Alors que la validité constitutionnelle de ces clauses a été contestée devant les tribunaux, certains travailleurs n’avaient pas la possibilité de travailler dans la région de leur choix. Ceux-ci se retrouvaient limités à exercer leur métier dans leur région de domicile et les employeurs ne pouvaient les embaucher sous peine d’amendes ou de griefs.
Ce manque de flexibilité générait de nombreuses problématiques sur l’organisation du travail et plus encore dans une région où il y a un manque criant de main-d’œuvre disponible. Cette rigidité dans l’allocation des ressources pouvait, par conséquent, occasionner des retards dans la livraison du chantier et des coûts supplémentaires.
À titre d’exemple, un salarié domicilié dans la région de Sherbrooke soit la région des Cantons de l’Est ne pouvait pas travailler à Valcourt (40 km de Sherbrooke), car Valcourt est situé dans la région de Montréal. Cependant, un salarié domicilié à Mont-Tremblant pouvait très bien travailler à Valcourt à plus de 150 km de chez lui, car sa résidence est située dans la région de Montréal.
Pour rajouter à cet illogisme, selon les ententes conclues avec les différentes provinces, un travailleur ontarien peut travailler partout au Québec. Dès lors, il y a lieu de se demander si ce système à deux vitesses permet de rendre l’industrie plus attrayante pour la jeune relève du Québec ?

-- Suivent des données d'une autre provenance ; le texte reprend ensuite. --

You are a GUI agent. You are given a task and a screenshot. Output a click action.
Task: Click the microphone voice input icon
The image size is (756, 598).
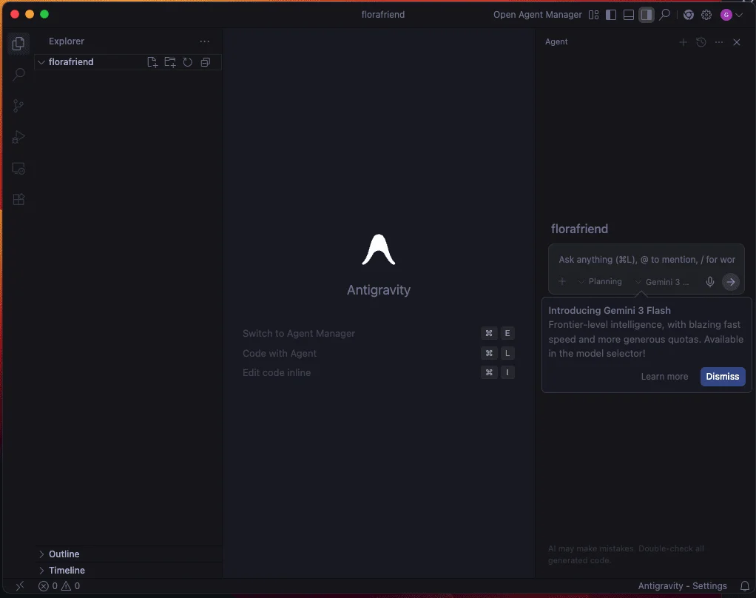click(x=710, y=282)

Avec plus de 50 % des heures qui sont effectuées dans les secteurs institutionnel et commercial, c’est l’ensemble de la société qui profitera d’une productivité accrue par la réalisation d’un plus grand nombre de projets ayant un impact considérable sur la population, telles la rénovation des écoles ou encore la construction de nouveaux hôpitaux, CHSLD, etc.

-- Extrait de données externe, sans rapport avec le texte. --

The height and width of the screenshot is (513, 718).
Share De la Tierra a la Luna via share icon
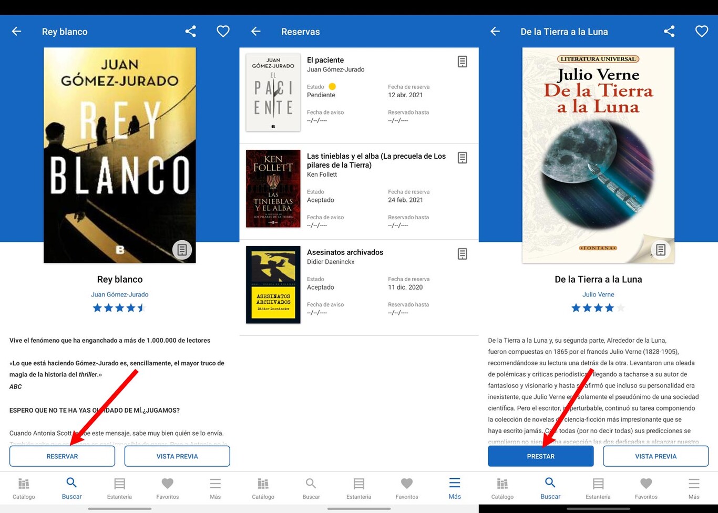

Qu’en est-il du décloisonnement des métiers pour les entrepreneurs en construction ?
G. H. -L’industrie au Québec, telle qu’on l’a toujours connue, comprend 25 métiers distincts alors que l’Ontario n’en a que 7.

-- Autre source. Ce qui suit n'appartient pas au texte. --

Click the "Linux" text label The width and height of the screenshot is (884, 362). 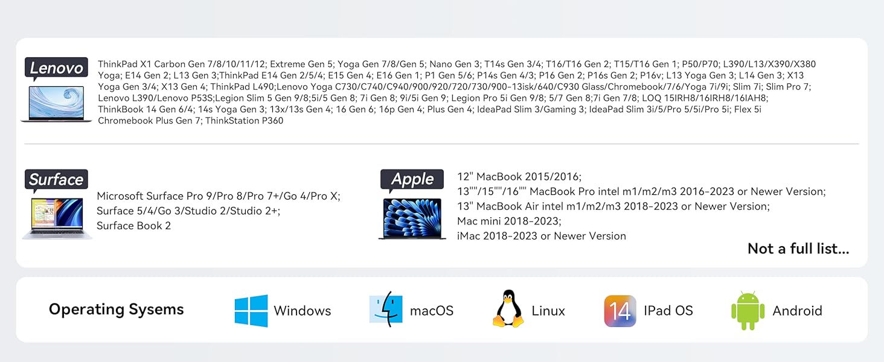[548, 311]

Accroître les connaissances et diversifier les tâches des salariés dans l’industrie sont bénéfiques pour tous et permettront une meilleure efficience dans l’organisation du travail sur les chantiers.
Après autant d’années sans changements, il est évident qu’un fossé s’est creusé entre le règlement et la réalité des chantiers. La segmentation des tâches, le manque d’agilité et de dynamisme entre l’exercice des 25 métiers et occupations ont amené un ralentissement dans l’organisation du travail, causant un manque d’efficience sur les chantiers de construction. Concrètement, cette situation engendre des coûts en temps et en argent pour l’ensemble des Québécois et Québécoises.
Selon le sondage de la firme AppEco, un assouplissement dans l’exercice des métiers pourrait permettre d’économiser jusqu’à 10 % des heures travaillées.
En terminant…
G.H. – L’ACQ poursuivra son analyse approfondie du projet de loi n°51 dans les jours et semaines à venir. Elle s’engage également à travailler de manière constructive avec les élus et autres parties prenantes de l’industrie pour améliorer le projet de loi, dans l’intérêt de tous les Québécoises et Québécois. L’ACQ demeure engagée à contribuer activement à la mise en œuvre de ces mesures, afin de créer un environnement dynamique et prospère pour tous.